**What you need to do:**
Reproduce the items word for word, starting with the line containing "What do you see at coordinates (46, 1220)" and ending with the line containing "center [46, 1220].", both lines included. Leave the pictures out of your answer.

**Data for this task:**
########################################

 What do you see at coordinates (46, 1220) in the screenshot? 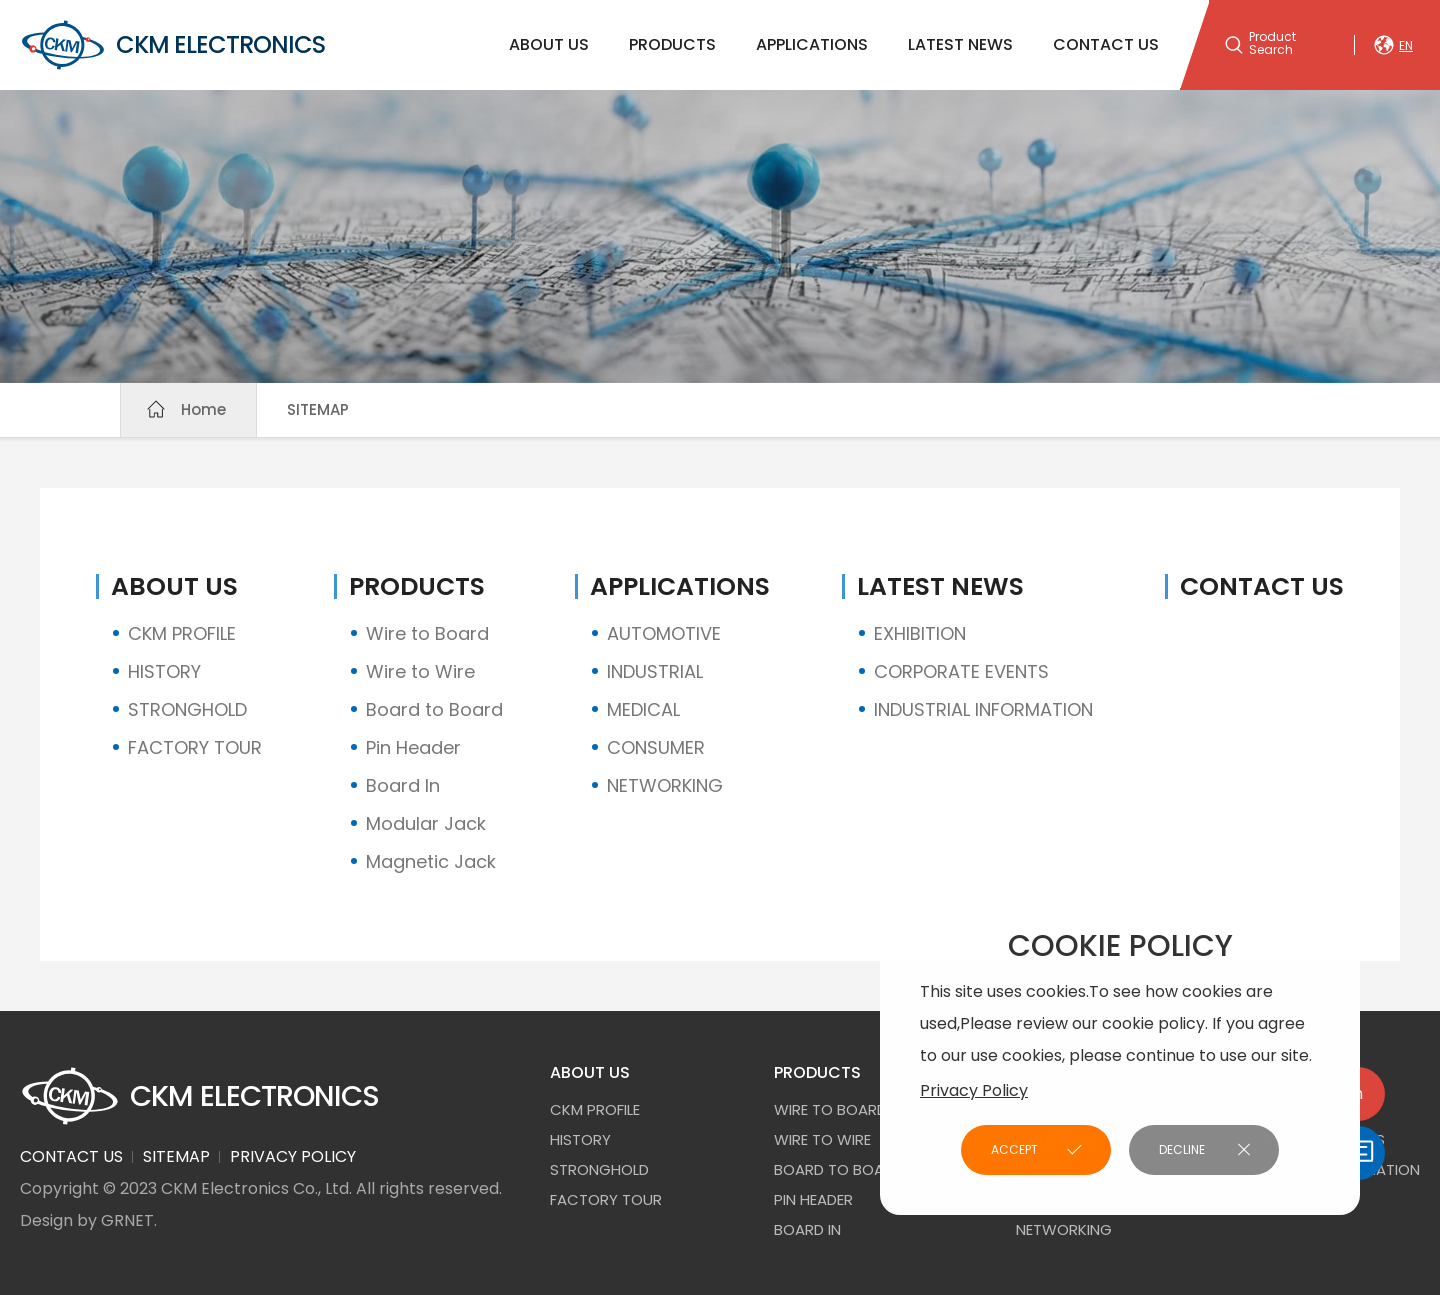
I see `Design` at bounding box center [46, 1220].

########################################

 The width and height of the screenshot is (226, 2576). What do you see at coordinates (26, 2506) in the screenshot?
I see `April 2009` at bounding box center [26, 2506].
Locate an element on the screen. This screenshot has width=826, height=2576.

########################################

**Output:**
 What do you see at coordinates (46, 1220) in the screenshot? 
I see `Design` at bounding box center [46, 1220].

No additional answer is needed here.